Der Fotograf hat jetzt reagiert und einen Gastbeitrag in der Fotocommunity kwerfeldein veröffentlicht. Darin betont Langer, dass sein Foto wegen „seiner besonderen Symbolkraft“ immer wieder angefragt und gekauft werde. Er verlange natürlich eine Bezahlung, schließlich habe er 1992 „in fünf sehr langen Tagen und Nächten meinen Kopf hingehalten“, während „in Rostock ein Mob tobte, Steine flogen, scharfe Schüsse fielen“. Dabei würde er sich nicht nur wegen des Geldes gegen unerlaubte Veröffentlichungen juristisch zur Wehr setzen, sondern auch, um die „Kontrolle über den inhaltlichen Zusammenhang“ bewahren zu können.

Durch die Aktivitäten von Böhmermann sei ein wahrer Shitstorm über ihn hereingebrochen: "Ich habe nichts falsch gemacht, bin aber der Arsch. Auf Twitter, auf Facebook, im halben Internet bin ich die „Kapitalistendrecksau“". Selbst seine 14-jährige Tochter "werde in der Schule inzwischen blöd angelabert".

Den ganzen Streit empfindet er inzwischen nur noch „als schäbig, kränkend und respektlos“.

Das Urheberrechtsproblem

Dabei geht es im Kern um ein Problem, welches ebenso stark wächst, wie die Nutzung von sozialen Netzwerken zunimmt: Wer heute auf Facebook und Twitter für seine Beiträge einfach Bilder verwendet, die irgendwo aus dem Netz herauskopiert wurden, verwendet dabei möglicherweise urheberrechtlich geschützte Werke und hat somit rechtlich gesehen ein großes Problem.

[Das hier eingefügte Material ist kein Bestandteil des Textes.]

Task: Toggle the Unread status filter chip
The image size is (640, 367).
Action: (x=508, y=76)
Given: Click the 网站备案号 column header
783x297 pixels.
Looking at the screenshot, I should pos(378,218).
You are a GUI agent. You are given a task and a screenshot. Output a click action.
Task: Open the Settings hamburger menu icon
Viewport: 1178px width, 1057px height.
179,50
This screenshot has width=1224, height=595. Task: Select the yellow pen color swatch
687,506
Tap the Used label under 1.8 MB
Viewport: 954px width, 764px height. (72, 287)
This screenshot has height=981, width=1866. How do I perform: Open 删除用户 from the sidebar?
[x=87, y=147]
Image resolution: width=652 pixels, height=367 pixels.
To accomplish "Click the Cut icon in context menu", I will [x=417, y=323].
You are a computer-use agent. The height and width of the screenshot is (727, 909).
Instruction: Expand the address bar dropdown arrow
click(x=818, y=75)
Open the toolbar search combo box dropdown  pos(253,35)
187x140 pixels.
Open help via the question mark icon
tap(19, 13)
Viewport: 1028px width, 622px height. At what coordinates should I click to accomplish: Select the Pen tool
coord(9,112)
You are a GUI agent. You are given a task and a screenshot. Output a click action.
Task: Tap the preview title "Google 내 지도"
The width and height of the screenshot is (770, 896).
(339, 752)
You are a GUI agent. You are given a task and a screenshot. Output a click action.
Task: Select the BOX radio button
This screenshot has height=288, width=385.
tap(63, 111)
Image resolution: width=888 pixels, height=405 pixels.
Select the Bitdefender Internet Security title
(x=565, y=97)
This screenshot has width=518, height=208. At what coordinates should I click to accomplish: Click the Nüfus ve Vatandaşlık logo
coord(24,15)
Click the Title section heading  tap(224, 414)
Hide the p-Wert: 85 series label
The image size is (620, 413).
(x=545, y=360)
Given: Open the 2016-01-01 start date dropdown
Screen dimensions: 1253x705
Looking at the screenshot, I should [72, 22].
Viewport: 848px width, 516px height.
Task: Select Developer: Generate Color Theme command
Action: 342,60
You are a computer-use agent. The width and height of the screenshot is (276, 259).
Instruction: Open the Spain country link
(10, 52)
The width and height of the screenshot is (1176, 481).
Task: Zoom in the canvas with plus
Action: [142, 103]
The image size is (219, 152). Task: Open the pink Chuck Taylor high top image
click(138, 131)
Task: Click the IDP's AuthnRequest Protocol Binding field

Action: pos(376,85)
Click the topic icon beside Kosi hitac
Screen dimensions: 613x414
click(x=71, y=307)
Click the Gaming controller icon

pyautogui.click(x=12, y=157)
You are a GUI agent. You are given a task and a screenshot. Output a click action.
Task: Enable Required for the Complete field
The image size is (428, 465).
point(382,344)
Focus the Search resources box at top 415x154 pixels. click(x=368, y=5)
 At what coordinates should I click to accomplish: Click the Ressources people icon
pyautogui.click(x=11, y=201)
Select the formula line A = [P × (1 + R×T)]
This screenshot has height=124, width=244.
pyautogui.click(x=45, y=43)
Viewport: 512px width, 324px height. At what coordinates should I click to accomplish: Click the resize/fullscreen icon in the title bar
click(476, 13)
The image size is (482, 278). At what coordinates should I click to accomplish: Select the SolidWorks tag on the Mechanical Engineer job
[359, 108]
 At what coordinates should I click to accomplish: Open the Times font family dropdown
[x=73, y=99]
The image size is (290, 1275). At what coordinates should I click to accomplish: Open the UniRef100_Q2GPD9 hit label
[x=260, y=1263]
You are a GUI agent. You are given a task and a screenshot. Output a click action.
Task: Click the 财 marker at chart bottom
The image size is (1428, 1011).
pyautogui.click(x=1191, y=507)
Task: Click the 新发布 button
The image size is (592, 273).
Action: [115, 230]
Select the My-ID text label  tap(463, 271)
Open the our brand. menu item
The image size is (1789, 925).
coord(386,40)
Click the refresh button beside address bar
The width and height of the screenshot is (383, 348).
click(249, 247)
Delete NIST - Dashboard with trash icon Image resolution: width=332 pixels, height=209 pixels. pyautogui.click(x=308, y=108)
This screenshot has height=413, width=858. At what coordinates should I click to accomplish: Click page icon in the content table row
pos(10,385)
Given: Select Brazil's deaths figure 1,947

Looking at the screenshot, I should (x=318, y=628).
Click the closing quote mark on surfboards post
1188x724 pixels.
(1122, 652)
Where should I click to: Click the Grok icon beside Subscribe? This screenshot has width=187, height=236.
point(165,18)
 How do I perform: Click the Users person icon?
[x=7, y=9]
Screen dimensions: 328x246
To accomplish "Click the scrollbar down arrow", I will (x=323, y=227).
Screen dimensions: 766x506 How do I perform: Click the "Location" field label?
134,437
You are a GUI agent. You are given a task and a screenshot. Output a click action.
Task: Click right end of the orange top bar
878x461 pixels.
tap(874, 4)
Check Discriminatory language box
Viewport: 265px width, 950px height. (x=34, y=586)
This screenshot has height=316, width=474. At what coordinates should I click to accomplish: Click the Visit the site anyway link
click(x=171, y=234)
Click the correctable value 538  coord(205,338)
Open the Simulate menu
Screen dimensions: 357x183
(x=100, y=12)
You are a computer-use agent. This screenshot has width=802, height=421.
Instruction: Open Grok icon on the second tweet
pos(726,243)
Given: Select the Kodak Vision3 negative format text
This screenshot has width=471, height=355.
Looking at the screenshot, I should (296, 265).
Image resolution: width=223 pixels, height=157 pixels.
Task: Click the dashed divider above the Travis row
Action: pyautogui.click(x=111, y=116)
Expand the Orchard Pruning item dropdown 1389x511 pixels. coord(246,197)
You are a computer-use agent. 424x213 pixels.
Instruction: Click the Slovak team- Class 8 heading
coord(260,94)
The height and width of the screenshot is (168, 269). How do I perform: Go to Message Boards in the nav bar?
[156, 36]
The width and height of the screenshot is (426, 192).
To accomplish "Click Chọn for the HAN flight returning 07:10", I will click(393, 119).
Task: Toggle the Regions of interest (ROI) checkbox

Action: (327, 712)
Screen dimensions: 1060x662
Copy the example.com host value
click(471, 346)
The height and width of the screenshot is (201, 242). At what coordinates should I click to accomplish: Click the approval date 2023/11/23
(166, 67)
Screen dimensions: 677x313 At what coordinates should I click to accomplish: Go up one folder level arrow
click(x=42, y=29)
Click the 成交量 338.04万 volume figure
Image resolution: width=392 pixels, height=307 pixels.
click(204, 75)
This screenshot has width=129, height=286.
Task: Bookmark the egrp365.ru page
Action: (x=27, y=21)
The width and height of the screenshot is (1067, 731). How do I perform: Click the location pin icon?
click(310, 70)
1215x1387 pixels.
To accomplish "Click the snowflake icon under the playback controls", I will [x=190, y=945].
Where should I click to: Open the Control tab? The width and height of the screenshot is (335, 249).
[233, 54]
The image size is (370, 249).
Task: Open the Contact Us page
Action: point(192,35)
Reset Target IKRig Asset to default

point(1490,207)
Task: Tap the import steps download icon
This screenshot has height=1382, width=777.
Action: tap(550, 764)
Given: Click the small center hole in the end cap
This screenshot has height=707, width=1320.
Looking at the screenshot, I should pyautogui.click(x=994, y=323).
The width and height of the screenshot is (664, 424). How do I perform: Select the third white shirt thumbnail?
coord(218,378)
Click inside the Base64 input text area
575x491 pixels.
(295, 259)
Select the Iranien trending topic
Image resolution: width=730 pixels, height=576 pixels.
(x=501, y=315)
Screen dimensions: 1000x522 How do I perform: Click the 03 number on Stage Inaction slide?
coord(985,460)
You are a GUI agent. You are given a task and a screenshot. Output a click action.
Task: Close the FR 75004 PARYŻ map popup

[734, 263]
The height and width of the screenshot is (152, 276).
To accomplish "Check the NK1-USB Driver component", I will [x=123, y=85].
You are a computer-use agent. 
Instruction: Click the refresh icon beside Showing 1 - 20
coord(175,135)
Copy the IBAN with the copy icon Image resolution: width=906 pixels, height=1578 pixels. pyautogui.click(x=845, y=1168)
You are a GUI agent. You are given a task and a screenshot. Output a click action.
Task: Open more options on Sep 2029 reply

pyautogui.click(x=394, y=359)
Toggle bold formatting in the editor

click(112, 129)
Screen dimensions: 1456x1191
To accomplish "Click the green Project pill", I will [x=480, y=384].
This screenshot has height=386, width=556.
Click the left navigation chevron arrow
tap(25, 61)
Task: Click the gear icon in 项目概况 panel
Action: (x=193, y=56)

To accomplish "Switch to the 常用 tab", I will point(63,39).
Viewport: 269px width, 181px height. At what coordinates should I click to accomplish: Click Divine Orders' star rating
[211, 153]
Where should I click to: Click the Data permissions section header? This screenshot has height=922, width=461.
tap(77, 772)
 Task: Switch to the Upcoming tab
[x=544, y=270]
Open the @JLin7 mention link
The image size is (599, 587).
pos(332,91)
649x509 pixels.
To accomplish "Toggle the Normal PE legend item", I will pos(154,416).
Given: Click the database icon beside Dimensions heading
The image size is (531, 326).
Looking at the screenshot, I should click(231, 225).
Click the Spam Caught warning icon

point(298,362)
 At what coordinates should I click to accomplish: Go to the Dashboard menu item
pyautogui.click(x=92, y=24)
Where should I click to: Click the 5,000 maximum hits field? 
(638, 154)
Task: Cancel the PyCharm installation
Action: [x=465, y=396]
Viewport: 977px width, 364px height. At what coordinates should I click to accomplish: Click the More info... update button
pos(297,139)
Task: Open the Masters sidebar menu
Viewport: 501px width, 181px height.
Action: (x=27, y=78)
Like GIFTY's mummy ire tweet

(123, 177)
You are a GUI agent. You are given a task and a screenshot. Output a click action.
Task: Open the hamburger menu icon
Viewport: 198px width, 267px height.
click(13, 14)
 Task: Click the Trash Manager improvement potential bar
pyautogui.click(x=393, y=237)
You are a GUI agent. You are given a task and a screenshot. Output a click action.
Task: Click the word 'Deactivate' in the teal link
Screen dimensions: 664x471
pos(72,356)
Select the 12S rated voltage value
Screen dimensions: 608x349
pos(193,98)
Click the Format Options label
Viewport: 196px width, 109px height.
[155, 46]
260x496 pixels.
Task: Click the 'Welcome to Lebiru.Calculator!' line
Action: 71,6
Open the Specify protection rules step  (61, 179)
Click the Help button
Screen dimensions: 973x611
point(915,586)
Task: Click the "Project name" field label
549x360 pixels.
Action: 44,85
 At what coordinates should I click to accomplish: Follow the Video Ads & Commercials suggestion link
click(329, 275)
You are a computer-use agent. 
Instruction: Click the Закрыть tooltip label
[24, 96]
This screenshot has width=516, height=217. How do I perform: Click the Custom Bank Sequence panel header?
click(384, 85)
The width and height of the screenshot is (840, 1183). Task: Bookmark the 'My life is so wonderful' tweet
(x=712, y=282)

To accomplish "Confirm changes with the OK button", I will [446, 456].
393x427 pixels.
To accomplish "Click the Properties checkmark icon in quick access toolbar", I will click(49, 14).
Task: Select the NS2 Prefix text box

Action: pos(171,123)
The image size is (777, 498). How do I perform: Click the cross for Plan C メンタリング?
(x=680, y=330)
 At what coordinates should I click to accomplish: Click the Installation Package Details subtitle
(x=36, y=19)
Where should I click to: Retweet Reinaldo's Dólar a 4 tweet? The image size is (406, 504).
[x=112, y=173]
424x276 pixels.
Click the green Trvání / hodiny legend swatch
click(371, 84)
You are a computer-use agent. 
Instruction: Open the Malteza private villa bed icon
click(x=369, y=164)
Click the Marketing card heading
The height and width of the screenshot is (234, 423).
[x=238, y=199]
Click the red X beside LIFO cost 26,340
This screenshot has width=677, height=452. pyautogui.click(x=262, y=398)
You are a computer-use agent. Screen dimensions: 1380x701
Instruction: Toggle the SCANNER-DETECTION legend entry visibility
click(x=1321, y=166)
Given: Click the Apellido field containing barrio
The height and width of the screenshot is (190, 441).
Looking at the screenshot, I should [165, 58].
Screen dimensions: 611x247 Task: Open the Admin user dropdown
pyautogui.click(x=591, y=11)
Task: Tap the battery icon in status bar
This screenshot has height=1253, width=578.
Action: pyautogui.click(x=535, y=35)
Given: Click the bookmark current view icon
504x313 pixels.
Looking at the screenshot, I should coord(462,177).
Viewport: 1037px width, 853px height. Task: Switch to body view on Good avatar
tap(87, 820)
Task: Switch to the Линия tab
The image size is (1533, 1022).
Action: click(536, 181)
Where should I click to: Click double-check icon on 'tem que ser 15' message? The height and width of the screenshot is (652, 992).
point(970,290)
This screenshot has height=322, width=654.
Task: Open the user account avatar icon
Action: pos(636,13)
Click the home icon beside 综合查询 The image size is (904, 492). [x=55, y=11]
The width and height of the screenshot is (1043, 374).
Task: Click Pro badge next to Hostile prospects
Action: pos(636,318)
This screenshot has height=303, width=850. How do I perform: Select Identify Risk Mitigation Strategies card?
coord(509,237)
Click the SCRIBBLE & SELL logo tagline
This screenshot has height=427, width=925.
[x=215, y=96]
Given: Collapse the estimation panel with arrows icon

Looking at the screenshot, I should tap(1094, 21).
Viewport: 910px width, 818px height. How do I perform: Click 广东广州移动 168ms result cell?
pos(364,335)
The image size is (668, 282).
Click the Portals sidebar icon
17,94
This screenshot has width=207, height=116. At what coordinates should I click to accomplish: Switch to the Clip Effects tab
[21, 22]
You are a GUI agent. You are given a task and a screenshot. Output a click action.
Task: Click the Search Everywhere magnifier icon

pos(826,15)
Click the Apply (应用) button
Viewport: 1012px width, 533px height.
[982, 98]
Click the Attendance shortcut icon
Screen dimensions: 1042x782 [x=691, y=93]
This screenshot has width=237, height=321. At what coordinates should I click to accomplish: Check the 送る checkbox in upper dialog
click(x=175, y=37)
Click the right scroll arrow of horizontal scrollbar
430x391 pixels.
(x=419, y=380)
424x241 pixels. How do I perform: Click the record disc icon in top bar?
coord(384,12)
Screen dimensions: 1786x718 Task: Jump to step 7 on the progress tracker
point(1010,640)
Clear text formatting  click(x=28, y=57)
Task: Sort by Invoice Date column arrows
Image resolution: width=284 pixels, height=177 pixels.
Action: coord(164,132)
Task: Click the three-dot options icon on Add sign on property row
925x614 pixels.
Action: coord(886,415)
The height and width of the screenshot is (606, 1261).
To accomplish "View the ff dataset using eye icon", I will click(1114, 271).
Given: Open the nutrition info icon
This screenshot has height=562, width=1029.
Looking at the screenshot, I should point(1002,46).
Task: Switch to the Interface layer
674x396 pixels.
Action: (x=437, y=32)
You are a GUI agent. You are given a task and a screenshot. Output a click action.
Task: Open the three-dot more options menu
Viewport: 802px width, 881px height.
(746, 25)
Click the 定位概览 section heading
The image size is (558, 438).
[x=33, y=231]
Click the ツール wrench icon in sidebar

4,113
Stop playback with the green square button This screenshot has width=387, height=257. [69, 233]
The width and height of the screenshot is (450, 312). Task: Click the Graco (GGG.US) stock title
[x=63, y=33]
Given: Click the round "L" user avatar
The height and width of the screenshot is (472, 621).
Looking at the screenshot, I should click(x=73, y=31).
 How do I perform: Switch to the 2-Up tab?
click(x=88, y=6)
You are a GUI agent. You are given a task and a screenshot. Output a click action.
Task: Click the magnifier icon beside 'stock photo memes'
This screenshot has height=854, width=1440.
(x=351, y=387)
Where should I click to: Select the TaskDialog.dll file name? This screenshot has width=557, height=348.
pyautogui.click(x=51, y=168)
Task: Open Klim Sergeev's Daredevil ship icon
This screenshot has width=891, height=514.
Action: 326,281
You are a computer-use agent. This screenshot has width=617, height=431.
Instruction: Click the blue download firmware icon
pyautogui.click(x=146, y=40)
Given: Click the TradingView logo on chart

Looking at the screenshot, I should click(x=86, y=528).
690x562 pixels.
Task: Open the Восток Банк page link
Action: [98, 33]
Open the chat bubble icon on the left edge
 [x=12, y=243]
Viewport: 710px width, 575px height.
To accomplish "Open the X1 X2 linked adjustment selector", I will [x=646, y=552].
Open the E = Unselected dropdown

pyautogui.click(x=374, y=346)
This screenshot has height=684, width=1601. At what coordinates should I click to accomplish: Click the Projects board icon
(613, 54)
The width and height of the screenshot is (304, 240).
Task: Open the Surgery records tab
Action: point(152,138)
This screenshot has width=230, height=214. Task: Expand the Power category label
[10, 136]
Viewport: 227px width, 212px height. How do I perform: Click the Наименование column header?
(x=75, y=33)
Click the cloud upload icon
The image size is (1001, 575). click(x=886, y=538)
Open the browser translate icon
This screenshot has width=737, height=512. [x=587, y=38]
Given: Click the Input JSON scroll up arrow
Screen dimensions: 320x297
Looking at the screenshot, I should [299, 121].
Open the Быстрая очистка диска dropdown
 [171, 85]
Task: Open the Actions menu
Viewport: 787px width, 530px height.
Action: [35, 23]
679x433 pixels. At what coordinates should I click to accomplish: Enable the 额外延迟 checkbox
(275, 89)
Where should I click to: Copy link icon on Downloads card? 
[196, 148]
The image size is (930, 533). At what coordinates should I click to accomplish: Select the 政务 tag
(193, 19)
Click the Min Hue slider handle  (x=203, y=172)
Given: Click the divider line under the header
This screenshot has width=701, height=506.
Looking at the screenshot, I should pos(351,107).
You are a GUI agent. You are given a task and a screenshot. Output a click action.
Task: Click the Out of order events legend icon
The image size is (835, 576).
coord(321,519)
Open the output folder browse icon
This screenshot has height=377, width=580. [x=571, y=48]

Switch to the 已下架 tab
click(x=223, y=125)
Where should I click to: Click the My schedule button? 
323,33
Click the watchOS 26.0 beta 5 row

Der Experte Leonhard Dobusch plädiert daher für eine pauschalvergütete Ausnahmeregelung für soziale Netzwerke, weil es „im Rahmen der gewöhnlichen Nutzung ihrer Dienste ständig – und unvermeidbar – zur nicht-autorisierten Nutzung urheberrechtlich geschützter Inhalte kommt.“

Kritiker monieren, dass dadurch ein Mehraufwand an Bürokratie entstünde, den nur große Anbieter bewältigen könnten. Wie auch immer eine zukünftige Lösung aussehen mag: Unstrittig ist, dass das Urheberrecht angesichts der alles durchdringenden Digitalisierung dringend reformbedürftig ist.

Böhmermann hat seinen Teil dazu beigetragen, diese Diskussion öffentlich neu zu beleben. In der Zwischenzeit hat er nachgelegt und mit seinem Fernsehkollegen William Cohn eine eigene Version des Fotos veröffentlicht:

Dank der vielen Anhänger in den sozialen Netzwerken wird sich auch dieses Werk sicherlich rasend schnell im Internet verbreiten.

Dass man mit einer großen Fanbasis jedoch auch eine soziale Verantwortung trägt und Privatleute allein durch die Nennung des vollen Namens in große Schwierigkeiten bringen kann, scheint in diesem Fall keine Rolle zu spielen. Worte des Bedauerns sind von Böhmermann bisher jedenfalls nicht überliefert.

Update 30.01.2015: Böhmermann hat sich in einem Beitrag auf Facebook entschuldigt und eingeräumt, dass die Veröffentlichung des Namens des abmahnenden Fotografen bei Twitter „unverhältnismäßig“ gewesen sei.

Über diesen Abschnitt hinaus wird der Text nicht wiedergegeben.